Activity: Every line from the one containing "Newsroom (645, 2259)" to the end of the records below should be returned exactly; pictures are to be dropped.

Given entries:
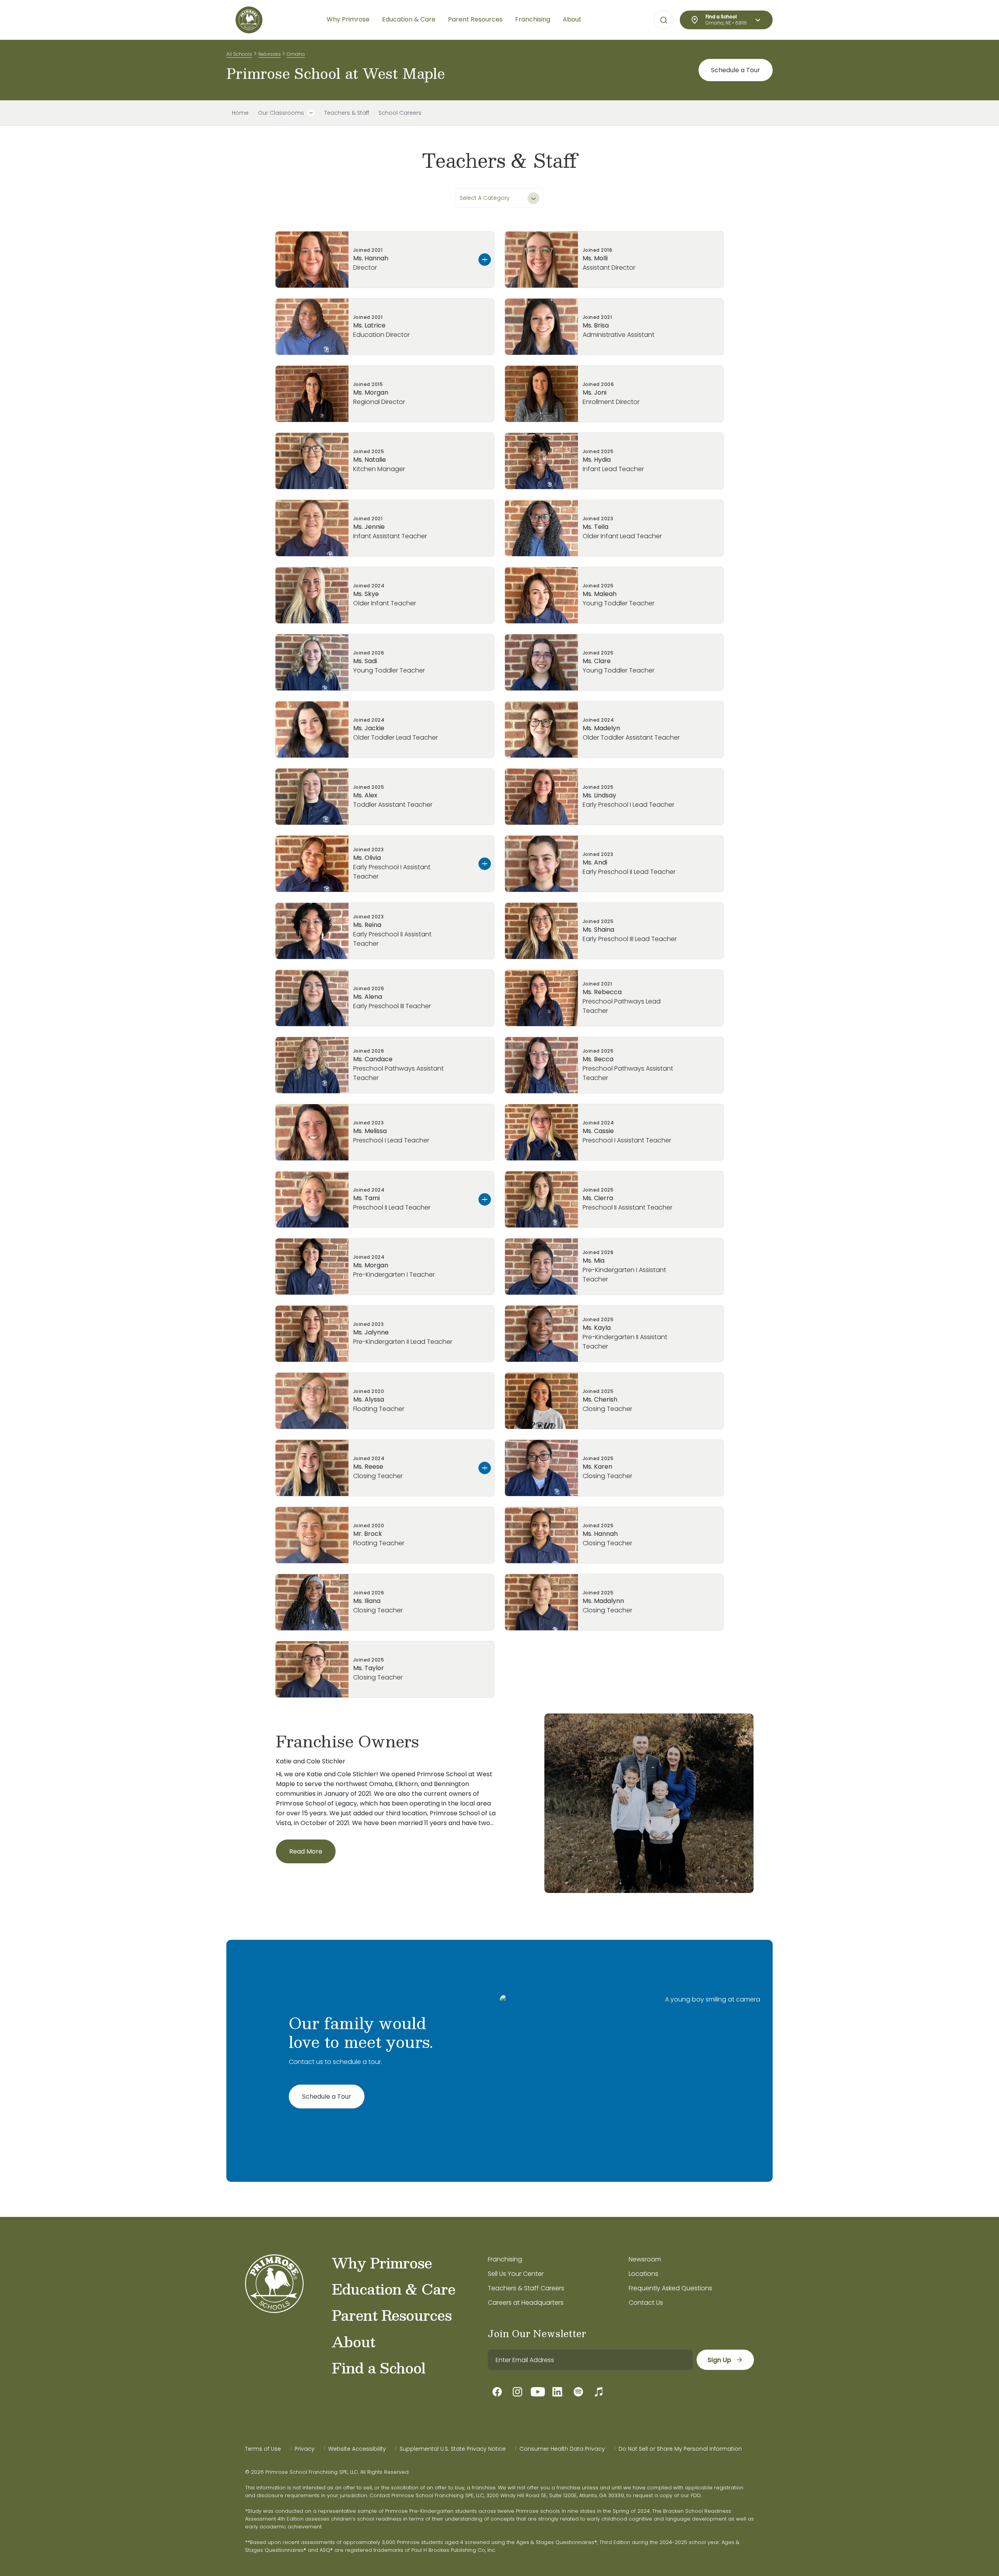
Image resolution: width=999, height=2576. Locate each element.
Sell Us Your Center (516, 2273)
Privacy (305, 2449)
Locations (643, 2273)
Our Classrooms (281, 113)
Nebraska (269, 54)
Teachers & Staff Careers (526, 2288)
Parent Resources (392, 2315)
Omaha (296, 54)
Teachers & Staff (346, 113)
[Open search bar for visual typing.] (663, 20)
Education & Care (393, 2288)
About (353, 2341)
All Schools (239, 54)
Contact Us (646, 2302)
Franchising (505, 2259)
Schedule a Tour (735, 70)
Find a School (378, 2367)
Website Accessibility (357, 2449)
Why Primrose (382, 2262)
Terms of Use (263, 2449)
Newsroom (645, 2259)
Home (240, 113)
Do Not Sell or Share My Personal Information (680, 2449)
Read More (305, 1851)
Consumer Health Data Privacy (562, 2449)
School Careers (400, 113)
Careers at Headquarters (525, 2302)
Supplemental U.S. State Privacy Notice (453, 2449)
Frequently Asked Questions (670, 2288)
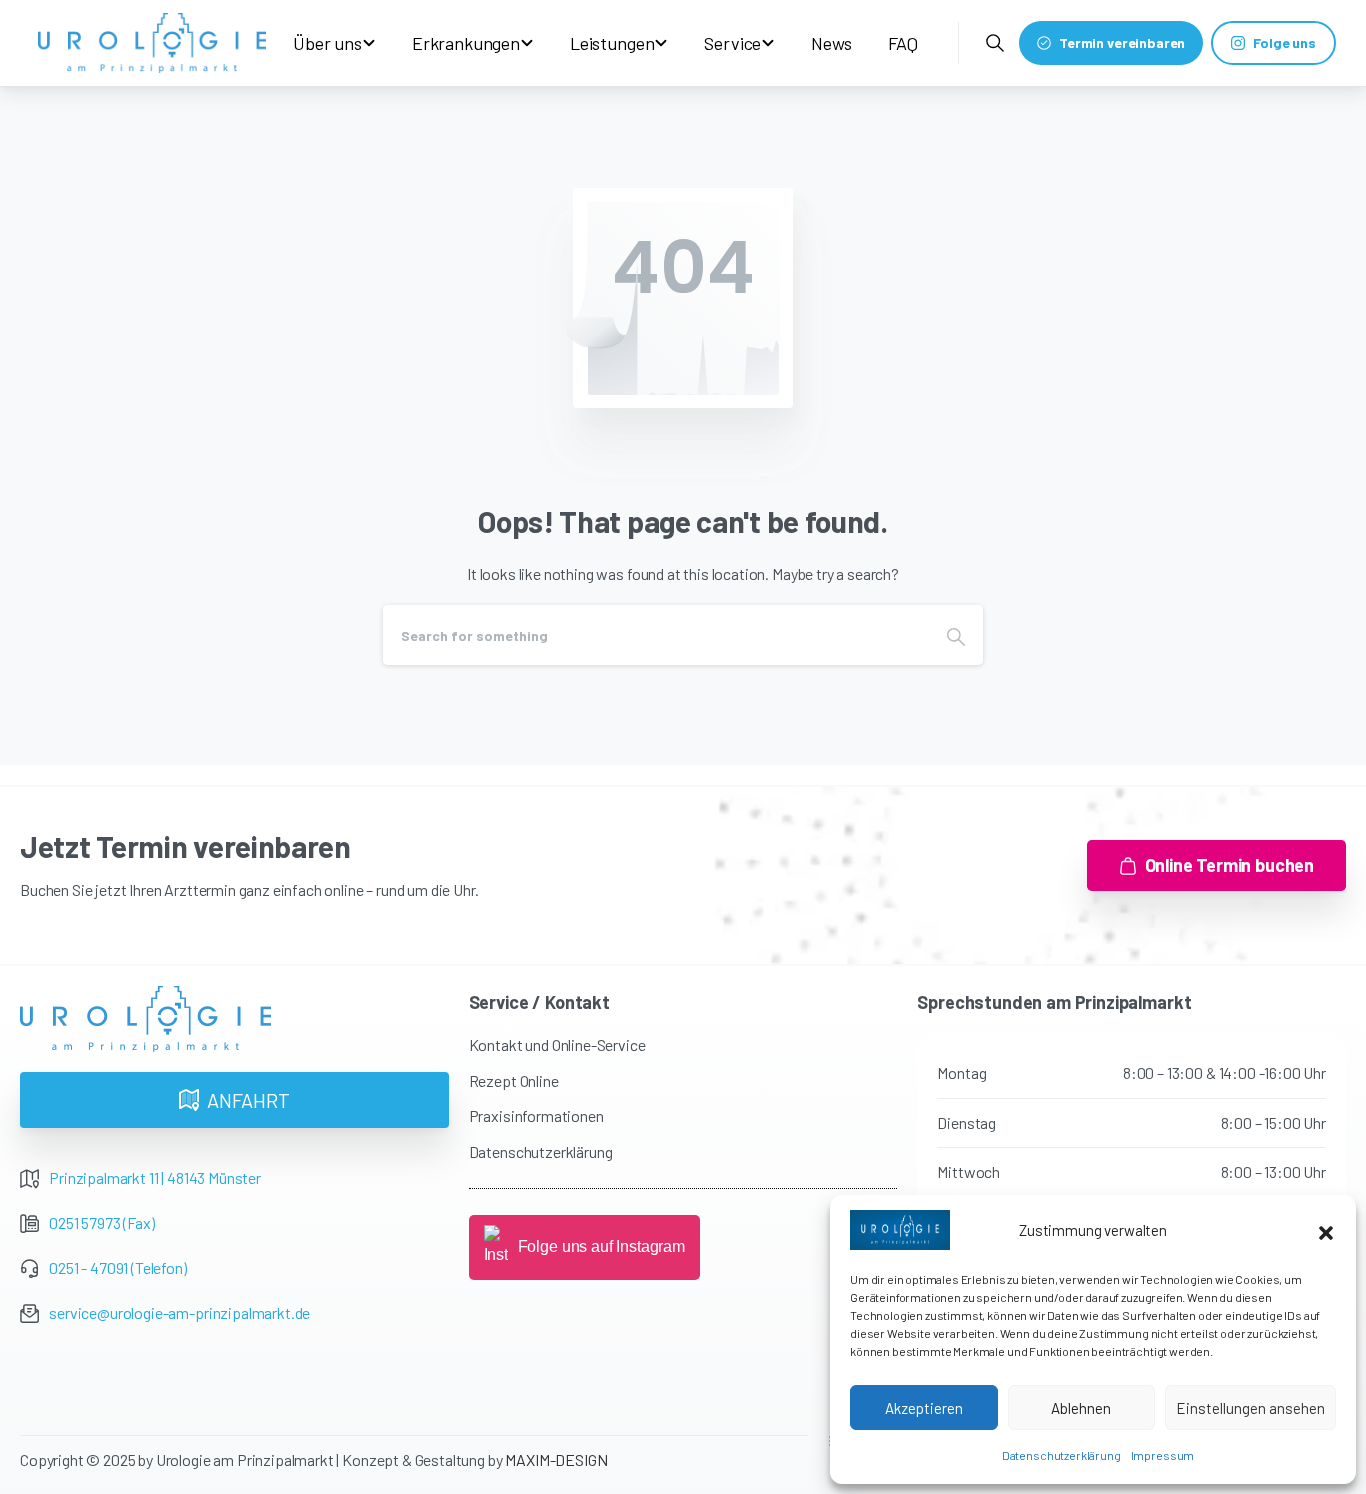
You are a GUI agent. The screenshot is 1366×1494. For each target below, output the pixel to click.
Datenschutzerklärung (1061, 1455)
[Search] (956, 635)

Result below:
Newsroom (645, 2259)
Home (240, 113)
Do Not Sell or Share My Personal Information (680, 2449)
Read More (305, 1851)
Consumer Health Data Privacy (562, 2449)
School Careers (400, 113)
Careers at Headquarters (525, 2302)
Supplemental U.S. State Privacy Notice (453, 2449)
Frequently Asked Questions (670, 2288)
You are a GUI agent. The screenshot is 1366×1494. For each target below, output the pixel to click.
Datenschutzerklärung (1061, 1455)
[Search] (956, 635)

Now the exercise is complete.